Keesokan paginya, baru saja Ririn ibunya memanggil Arum untuk makan pagi bersama dengan keluarganya juga dengan ayah dan adik perempuannya yang masih SMP, seluruh orang yang berada di atas meja, dibuat terkejut dengan Arum yang berpakaian rapi seperti seorang karyawan sebuah perusahaan terbesar, bahkan ayahnya yang sedang meminum kopi itu, kembali menyemburkannya seperti dukun yang sedang merawat pasiennya.
"Arum?

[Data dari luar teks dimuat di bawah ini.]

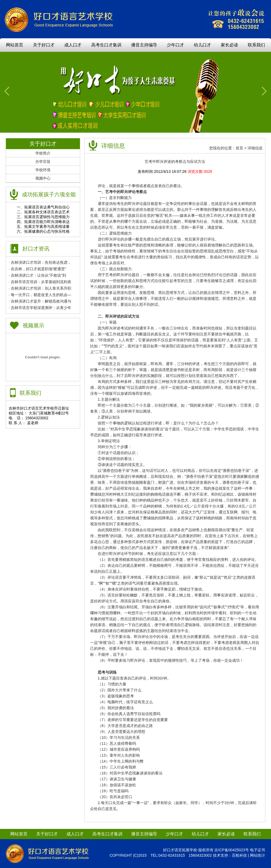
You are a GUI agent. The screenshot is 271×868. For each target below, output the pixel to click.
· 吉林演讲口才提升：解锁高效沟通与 (40, 301)
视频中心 (43, 178)
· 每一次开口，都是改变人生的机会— (40, 294)
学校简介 (43, 153)
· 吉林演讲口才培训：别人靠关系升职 (40, 288)
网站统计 (258, 855)
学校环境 (43, 170)
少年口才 (175, 45)
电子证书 (258, 850)
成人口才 (73, 45)
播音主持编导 (144, 45)
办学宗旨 (43, 161)
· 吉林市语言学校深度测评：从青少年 (40, 308)
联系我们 (256, 45)
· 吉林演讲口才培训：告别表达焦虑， (40, 262)
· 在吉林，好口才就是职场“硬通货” (37, 269)
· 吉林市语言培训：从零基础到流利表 (40, 282)
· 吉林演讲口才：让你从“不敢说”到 (37, 275)
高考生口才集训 (106, 45)
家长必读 (229, 45)
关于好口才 (44, 45)
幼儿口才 (202, 45)
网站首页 (15, 45)
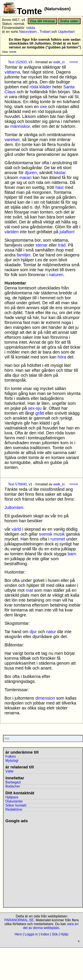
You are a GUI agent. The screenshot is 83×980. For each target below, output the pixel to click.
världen (11, 232)
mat (29, 590)
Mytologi (12, 760)
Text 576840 (17, 484)
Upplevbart (66, 32)
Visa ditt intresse (42, 21)
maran (26, 177)
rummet (57, 539)
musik (59, 534)
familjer (24, 255)
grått (40, 413)
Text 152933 (17, 62)
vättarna (12, 72)
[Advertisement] (40, 863)
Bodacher (13, 786)
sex (31, 408)
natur (51, 632)
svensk (45, 534)
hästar (59, 172)
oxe (43, 107)
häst (59, 187)
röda (34, 87)
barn (72, 554)
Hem (18, 934)
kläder (45, 87)
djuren (31, 172)
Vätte (9, 771)
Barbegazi (13, 782)
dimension (45, 698)
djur (33, 632)
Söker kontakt (16, 805)
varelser (12, 140)
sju (39, 408)
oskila (30, 28)
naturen (56, 275)
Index (45, 934)
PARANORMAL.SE (19, 920)
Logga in (31, 934)
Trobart (45, 32)
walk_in (59, 62)
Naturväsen (28, 32)
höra (62, 357)
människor (20, 126)
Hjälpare (12, 797)
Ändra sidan (69, 21)
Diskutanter (14, 801)
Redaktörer (14, 809)
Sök (55, 934)
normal (73, 62)
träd (62, 245)
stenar (42, 245)
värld (16, 529)
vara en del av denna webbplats (51, 926)
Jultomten (14, 508)
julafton (66, 232)
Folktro (11, 756)
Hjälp (64, 934)
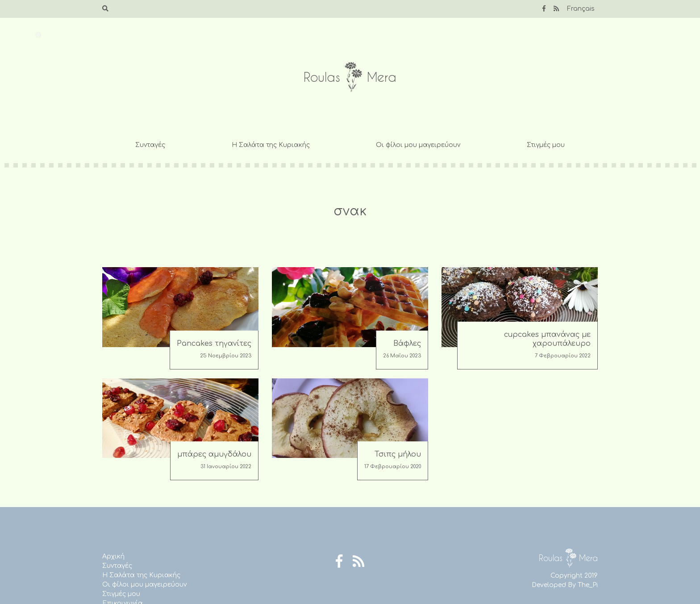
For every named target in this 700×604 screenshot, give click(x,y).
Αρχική (113, 556)
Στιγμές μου (546, 145)
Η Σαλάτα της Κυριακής (271, 145)
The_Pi (588, 585)
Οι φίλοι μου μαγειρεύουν (418, 145)
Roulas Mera (350, 77)
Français (581, 8)
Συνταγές (150, 145)
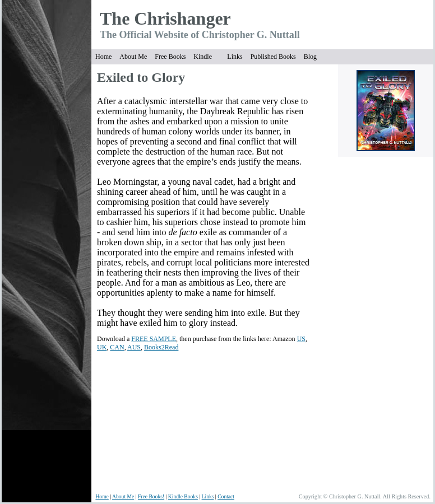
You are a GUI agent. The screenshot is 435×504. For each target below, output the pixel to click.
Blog (310, 57)
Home (103, 57)
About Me (133, 57)
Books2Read (161, 347)
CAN (117, 347)
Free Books (170, 57)
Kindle (202, 57)
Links (234, 57)
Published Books (273, 57)
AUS (134, 347)
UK (101, 347)
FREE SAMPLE (154, 339)
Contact (226, 496)
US (301, 339)
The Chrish (144, 18)
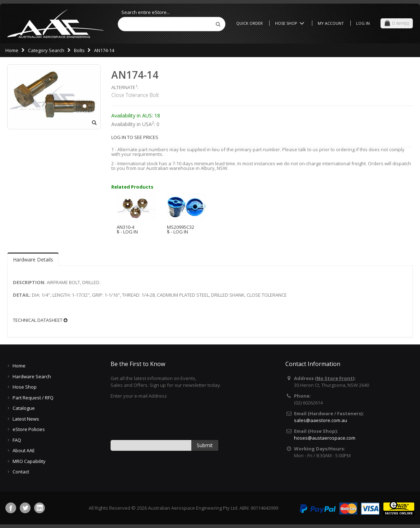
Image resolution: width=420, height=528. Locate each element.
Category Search (46, 50)
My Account (331, 23)
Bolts (79, 50)
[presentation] (165, 419)
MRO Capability (29, 461)
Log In (363, 23)
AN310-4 (125, 227)
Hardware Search (32, 376)
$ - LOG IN (127, 232)
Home (12, 50)
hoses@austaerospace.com (325, 438)
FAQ (17, 440)
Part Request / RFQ (33, 398)
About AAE (24, 450)
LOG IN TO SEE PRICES (135, 137)
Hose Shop (291, 23)
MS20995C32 (181, 227)
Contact (21, 472)
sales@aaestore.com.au (321, 420)
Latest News (26, 419)
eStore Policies (29, 429)
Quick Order (249, 23)
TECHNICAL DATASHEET (40, 320)
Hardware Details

Kamu mau kemana dengan pakaian rapi seperti itu? Kamu mau pindah rumah?"
"Arum, kamu kenapa ingin pindah rumah? Rumah kamu kan di sini, mau cari rumah dimana lagi?"
"Sepertinya kakak sudah siap untuk menikah."
Risih! Membuat tidak mood saja! Perkataan seluruh keluarganya yang sekarang ini sangat menjengkelkan! Menduga-duga yang tidak-tidak! Arum hanya bisa terdiam sesaat mendengus berkali-kali, "Aku mau pergi! Mencari pekerjaan agar kalian tidak mengundang seseorang untuk datang kemari!"
"Kamu, serius Arum? Ingin mencari pekerjaan? Dimana tempat yang menjadi target mu sekarang ini?"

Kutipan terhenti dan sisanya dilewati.